Pour alimenter une
chronique radiophonique locale intitulée "Un homme dans la foule", la
jeune Marcia Jeffries s'en va recueillir la parole de prisonniers incarcérés
dans la geôle du shérif. L'un d'eux, Larry Rhodes, accepte de s'exprimer contre
une remise de peine. Le personnage s'avère d'une éloquence et d'une finesse
surprenante. Il se voit aussitôt proposer une émission quotidienne qui fait un
tabac. Son talent charismatique l'emmène jusqu'à véritablement crouler sous les
propositions d'embauches.
A Face in a crowd
est une œuvre visionnaire où Elia Kazan scrute avec crudité le pouvoir des
médias et la mégalomanie de ceux à leur tête, grisés par la puissance prodigué
par cet opium du peuple. Le film offre une sorte de pendant négatif aux
classiques de Frank Capra comme L’Homme de la rue (1941) et L’Extravagant Mr Deeds (1936). Comme dans ses deux films, Kazan dépeint l’ascension d’un
homme du peuple dont le message naïf va trouver l’attention de l’opinion qui y
sera sensible avant de se retourner contre lui. Si Gary Cooper/John Doe/Mr
Deeds conservera sa pureté d’âme au risque d’être écrasé par la vindicte
populaire, il en ira tout autrement de Lonesome Rhodes (Andy Griffiths)

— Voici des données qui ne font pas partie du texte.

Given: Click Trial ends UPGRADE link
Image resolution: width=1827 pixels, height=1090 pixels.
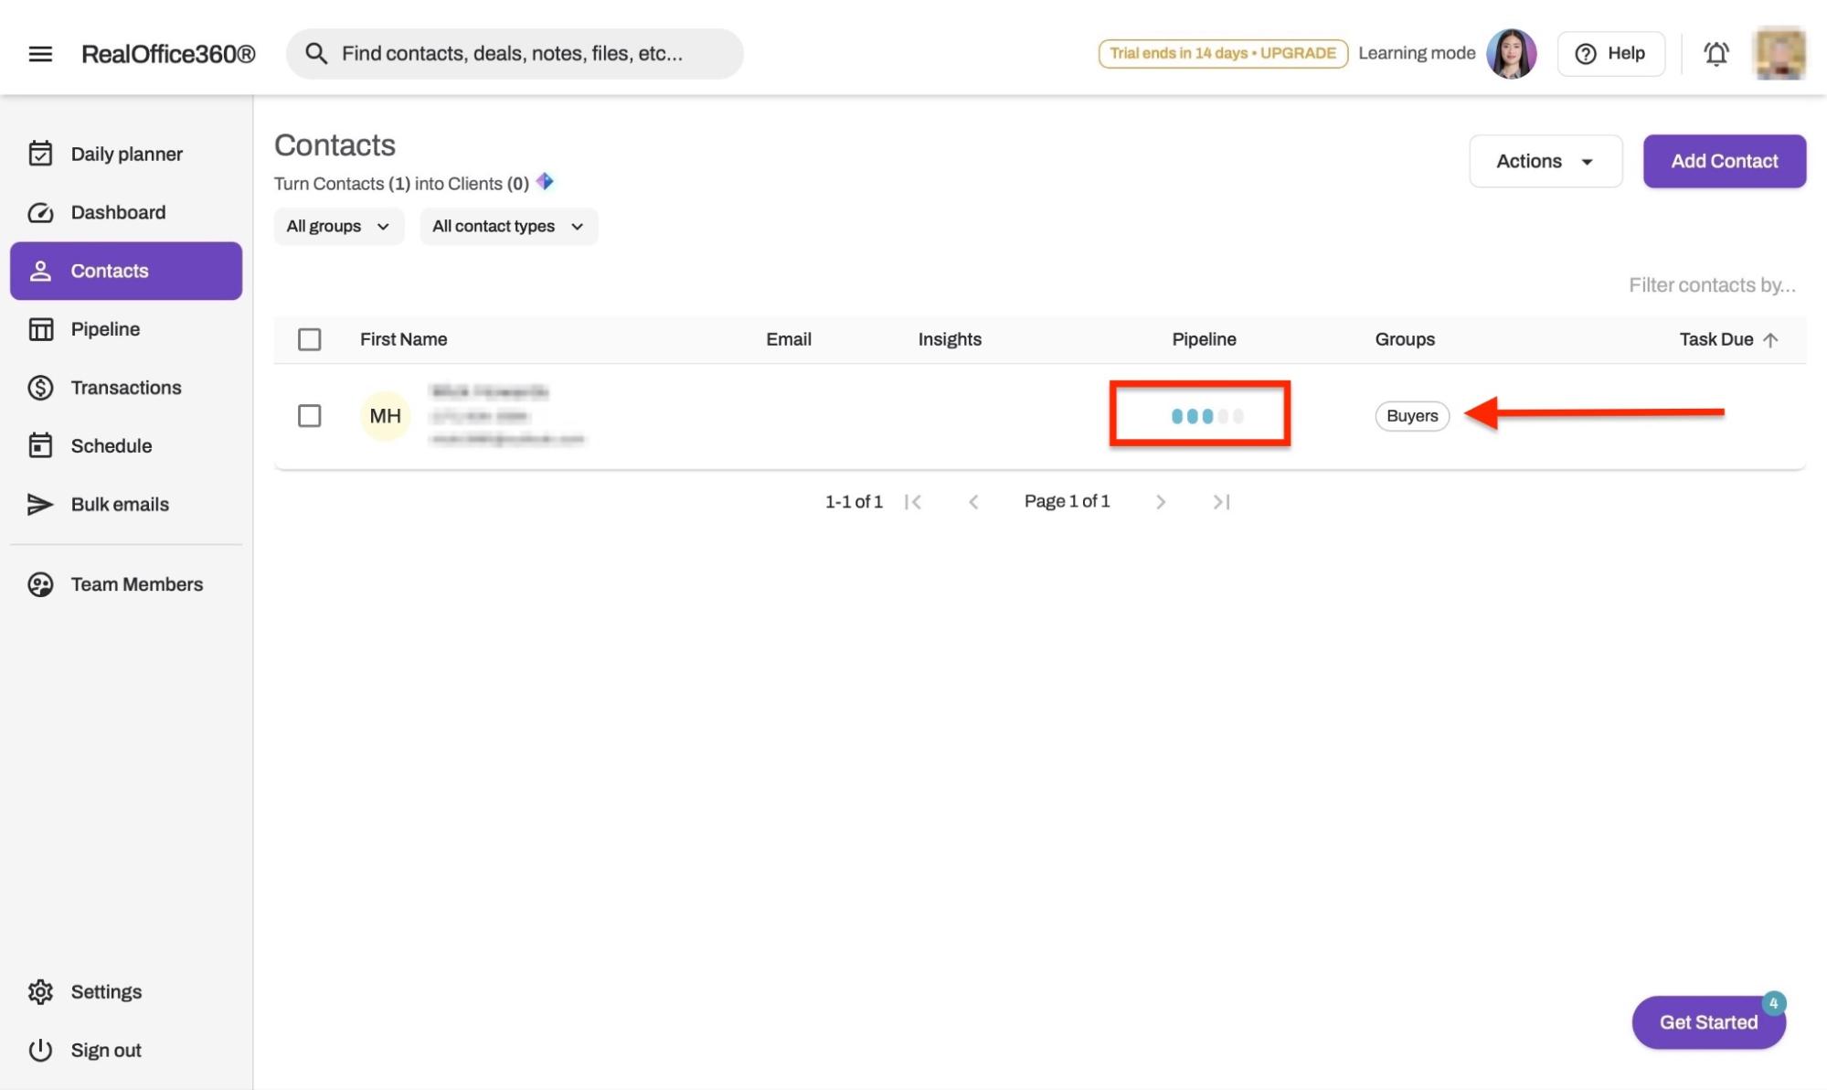Looking at the screenshot, I should (x=1222, y=54).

vagabond parvenu au sommet et rendu monstrueux par l’adulation.
Les époques
diffèrent entre les films et si la foule est toujours aussi aisée à manipuler,
l’homme ordinaire et vertueux est désormais condamné à se brûler les ailes,
gargarisé par la toute-puissance qu’il semble détenir. La différence tient en
un mot : télévision. Les films de Capra appartiennent à l’ère de la radio,
où la notoriété ne se ressent qu’au sortir du studio et des réactions
enflammées des auditeurs. La télévision, par sa plus grande portée, par la
force accrue de l’image et du miroir satisfait nourrissant le narcissisme de
ses vedettes va créer d’autres formes de monstres.

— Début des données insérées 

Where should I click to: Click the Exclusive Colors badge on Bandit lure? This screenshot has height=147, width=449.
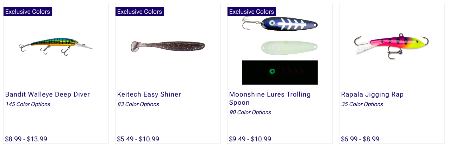[x=27, y=12]
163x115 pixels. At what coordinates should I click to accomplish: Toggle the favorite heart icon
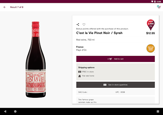84,25
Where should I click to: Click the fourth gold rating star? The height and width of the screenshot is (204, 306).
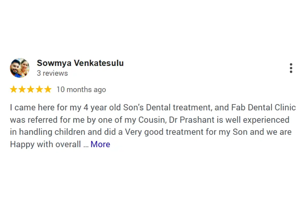pyautogui.click(x=39, y=90)
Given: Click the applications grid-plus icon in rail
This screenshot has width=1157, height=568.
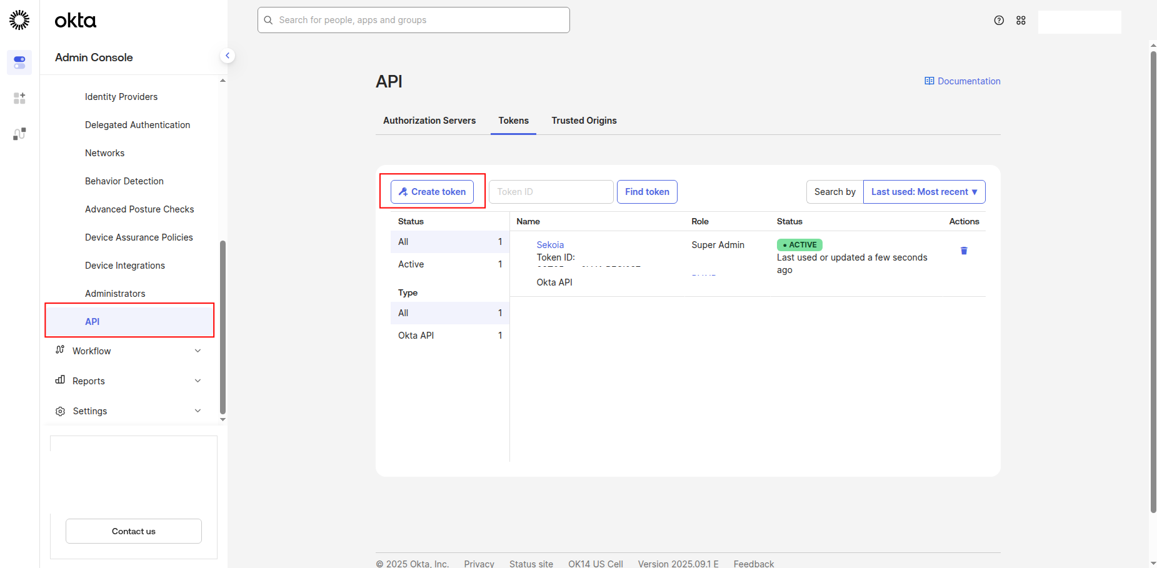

Flattant le peuple ordinaire qui se reconnaît
en lui, ridiculisant les figures d’autorités par des défis loufoque, Lonesome
Rhodes a l’insouciance et le culot de ceux qui n’ont rien à perdre, prêt à
reprendre la route à la première anicroche. Prenant conscience de son pouvoir
sur les foules, il en est d’abord effrayé quand son mentor Marcia (Patricia
Neal) le lui fait comprendre. Si l’on devine son cynisme sous cette
désinvolture au détour de quelques dialogues, c’est réellement l’accession à la
télévision qui le fera basculer.
Notre héros y trouve vite ses marques et désormais ses bravades ne servent plus qu’à servir son égo comme lorsqu’il dénigrera les produits de l’annonceur qui le rémunère. Cette action lui attire l’adulation des foules et fait paradoxalement gonfler les ventes du produit moqué (péripétie justement inspirée d’Arthur Godfrey) ce qui lui donnera ce sentiment de toute-puissance, de gourou manipulant les foules et s’attirant l’allégeance des puissants.

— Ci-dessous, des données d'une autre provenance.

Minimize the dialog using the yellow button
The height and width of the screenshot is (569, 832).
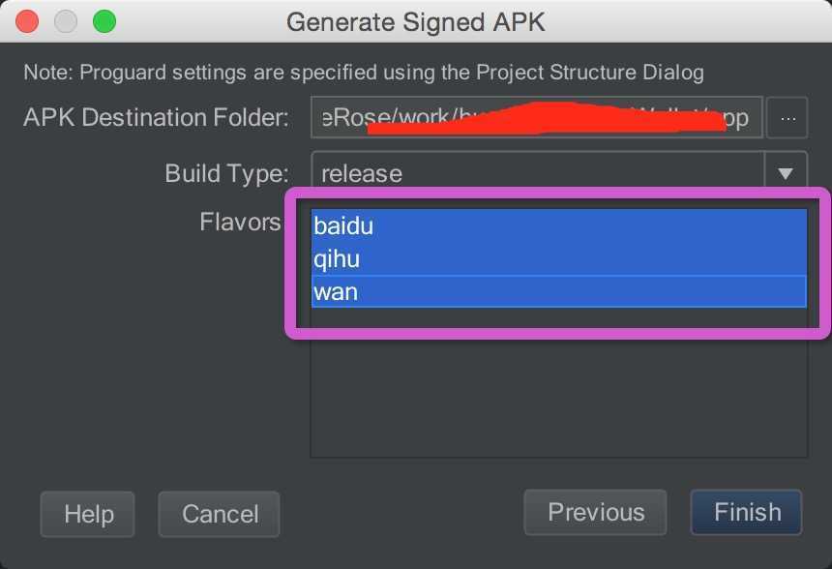pos(66,20)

Notre héros y trouve vite ses marques et désormais ses bravades ne servent plus qu’à servir son égo comme lorsqu’il dénigrera les produits de l’annonceur qui le rémunère. Cette action lui attire l’adulation des foules et fait paradoxalement gonfler les ventes du produit moqué (péripétie justement inspirée d’Arthur Godfrey) ce qui lui donnera ce sentiment de toute-puissance, de gourou manipulant les foules et s’attirant l’allégeance des puissants.
Andy Griffiths pour son premier rôle au cinéma est tout
simplement extraordinaire. Le surjeu parfois outrancier qui peut agacer dans la
direction d’acteur de Kazan est ici parfaitement approprié pour cet ogre. Les
éléments lui donnant une présence joviale (son rire tonitruant, son accent
sudiste outré, sa voix de stentor) se font de plus en plus factice et calculés,
Kazan l’isolant de plus en plus par des gros plans outranciers rendant sa
présence monstrueuse et grotesque. Désormais il n’a plus de compte à rendre à
personne, s’appropriant ce qui est à son gout (à l’image de la pom pom girl
énamourée jouée par la débutante Lee Remick) et trahissant les rares personnes
attachée à lui. Lonesome Rhodes impose une présence hypnotique et repoussante à
la fois, une attraction pour les foules naïve et un séducteur irrésistible.
L’addiction
des téléspectateurs se confond avec celle, amoureuse de Marcia et une Patricia
Neal de plus en plus dominée par celui qu’elle a pourtant sorti du fossé. C’est
par elle que la supercherie pourra enfin pourra enfin se révéler, la frayeur
face à ce qu’elle a façonné lui faisant révéler son vrai visage au monde. Le
final vire au cauchemar halluciné où l’égo désormais sans reflet de Lonesome
Rhodes tourne désormais à vide sur fond de rires enregistrés.
On repensera une
nouvelle fois à un envers torturé de Capra avec cette fin répondant à celle de
L’Homme de la rue. Chez Capra, John Doe dépité par l’incompréhension de son
message était prêt à se jeter d’un building par dépit. Dans la même situation,
Lonesome Rhodes ne franchira jamais le pas malgré ses avertissements. Il s’aime
bien trop pour cela et garde l’espoir illusoire de retrouver le haut de l’affiche.